Within each of us too there is bound to remain a private version of the same conflict. We cannot have been born into a civilization such as ours, which for so many centuries has labored under such sexual dread and mystery, without finding ourselves implicated in our culture's general distortion of instincts and values. None of us is yet prepared to walk naked on the streets, as the Etruscans once did or as the Greeks did in their games, no matter what encouragement such writers as Blake and Lawrence, or Henry Miller and Norman Mailer, or the fashion magazines, may provide. The world is still full of sheriffs whose grasp of the law, in its endless subtlety, will always be imperfect, and within the head of each of us, even within the heads of our most radical friends, there sits a tiny Madame de Gaulle saying no to this or that.

Yet the pressure within our culture toward greater sexual freedom, and its reflection in the Court's decision to trust us now not to debauch ourselves even within the embrace of Fanny Hill, may prophesy a change. Or it may not. We shall know better when the films — a more likely medium than books — begin to assert such freedom as up to now only literature has dared risk.

At any rate, we know from Marx as well as from Freud, and from our reading of the Calvinists and the interpretation of their motives in the work of Max Weber, that there is a historic connection between sexual regulation and economic necessity, a connection which is evident even now in such a society as China's, where the demand for rapid capital formation requires severe restrictions upon sexual behavior, so that work takes precedence over marriage and even within marriage the demands of the state override the preferences of its individual members.

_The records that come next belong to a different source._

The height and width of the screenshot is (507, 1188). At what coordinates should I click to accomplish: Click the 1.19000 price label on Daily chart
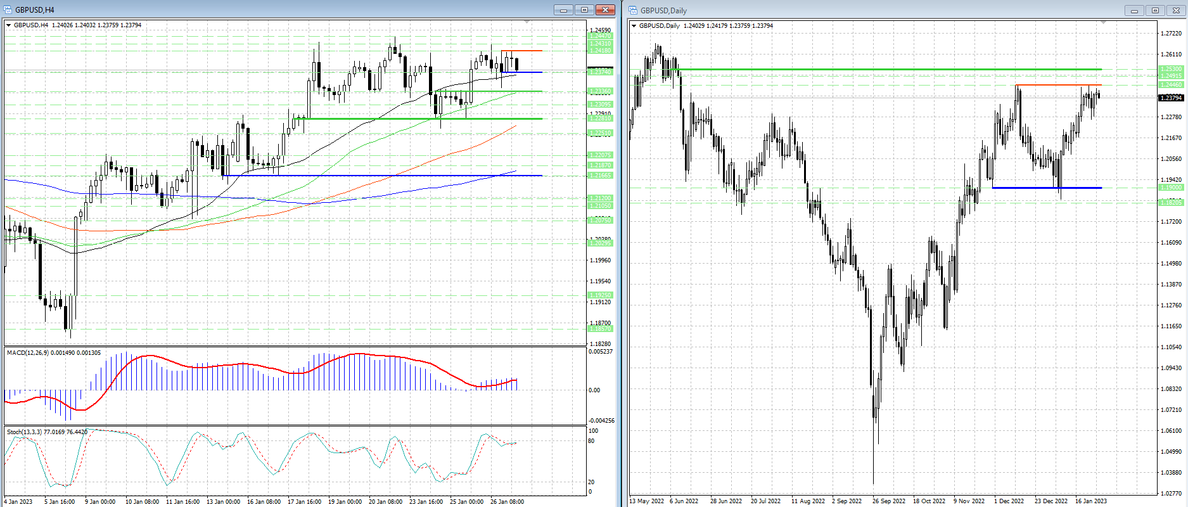tap(1170, 188)
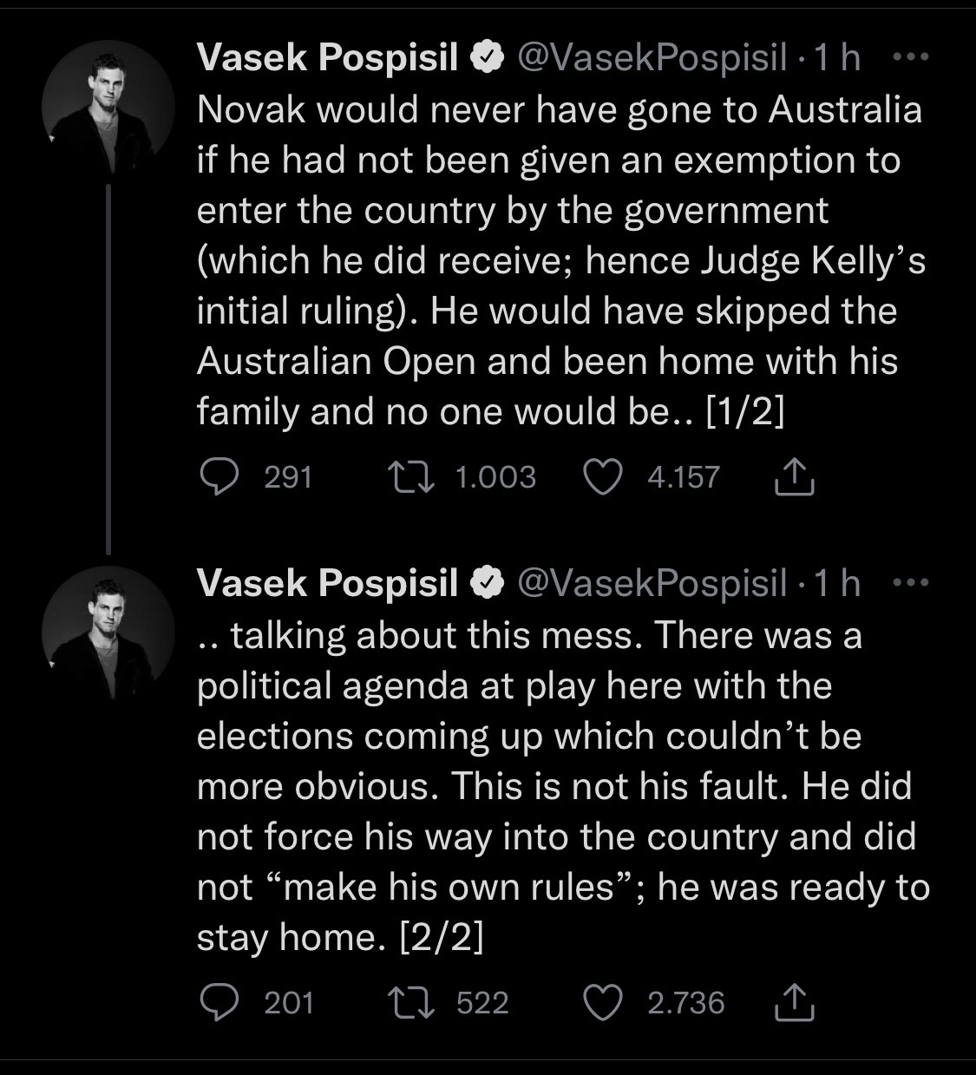Share the first tweet via share icon
Image resolution: width=976 pixels, height=1075 pixels.
(793, 477)
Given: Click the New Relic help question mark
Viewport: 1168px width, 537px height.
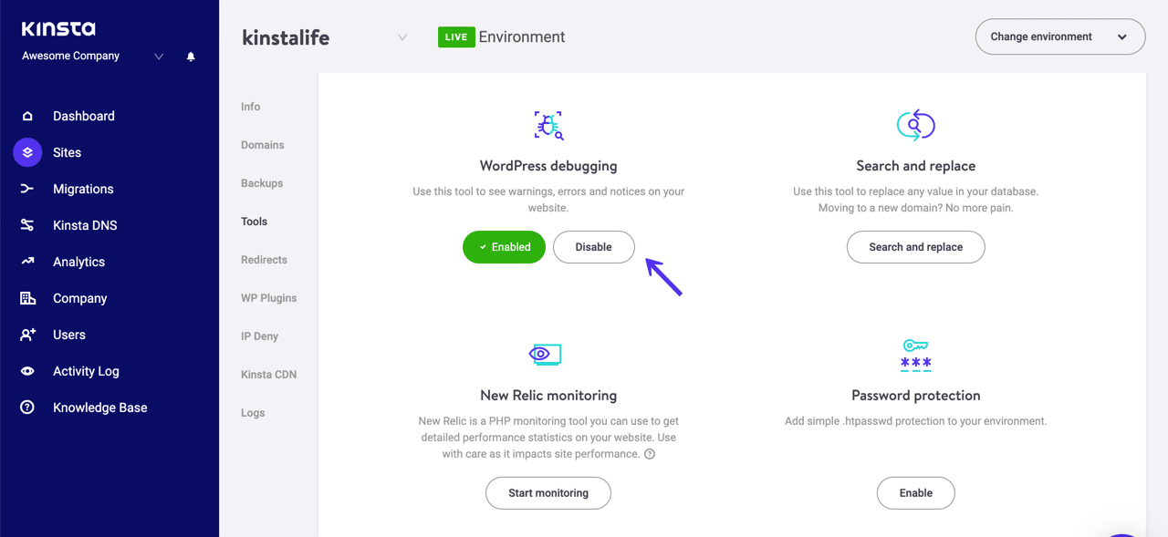Looking at the screenshot, I should [x=650, y=454].
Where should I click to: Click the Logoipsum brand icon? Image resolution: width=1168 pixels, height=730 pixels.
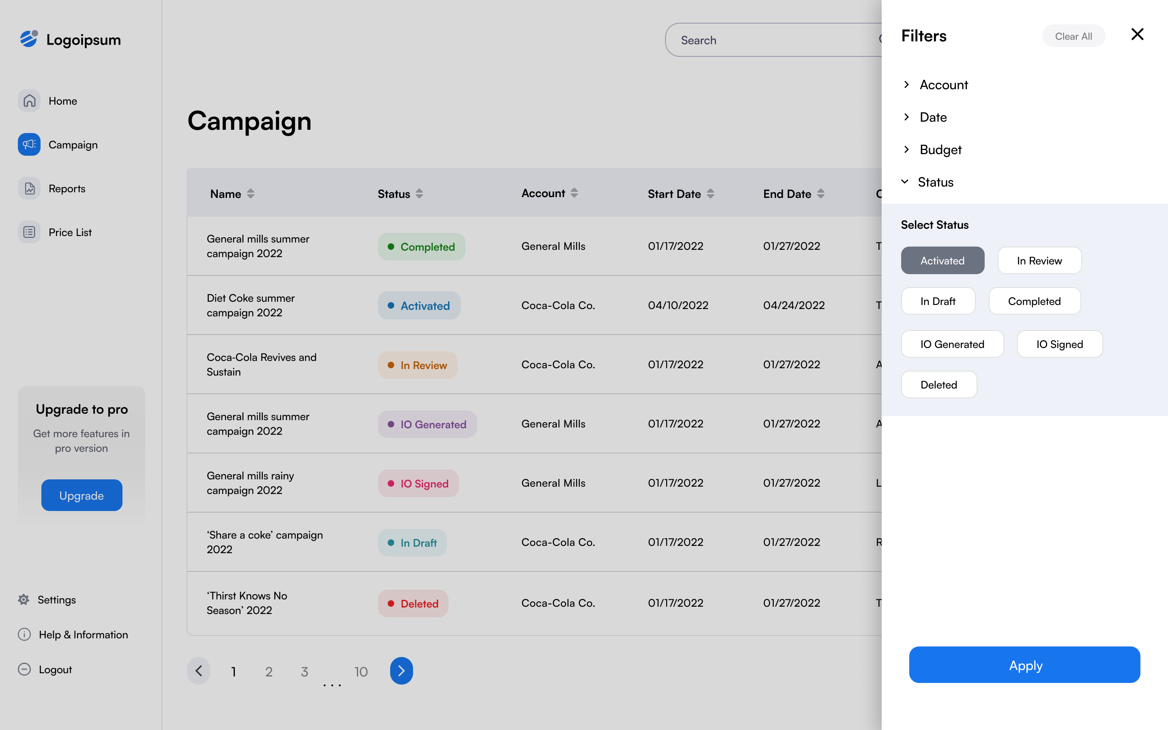point(28,39)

In America and Europe we are beyond some of that necessity, as reluctant as most of us, still trapped in the habits and illusions generated by centuries of privation, may be to admit it. Such freedom is also terrifying, and in our terror we may arrange things so that none of us will survive to enjoy it. Even so, the prospect is there, no matter how obscure and uncertain the path to it may be. One regrets that Ralph Ginzburg must now prison for having done no more than try to see a merely vulgar imitation of this future paradise. But such regrets are for Ginzburg personally and not for our society as a whole. The Court, in having acquiesced in such unprecedented freedom for literature, seems to me to have foreshadowed a time in which that obsessive sexuality, so distorted by years of privation and the prior claims of struggle to survive, which has so permeated only our literature but our lives, may eventually recede — as some of our other devils have — into a more manageable and less maddening perspective. At any rate, the choice hereafter is more nearly up to us as individuals than it has ever been before, which is to say that our responsibilities have never been greater.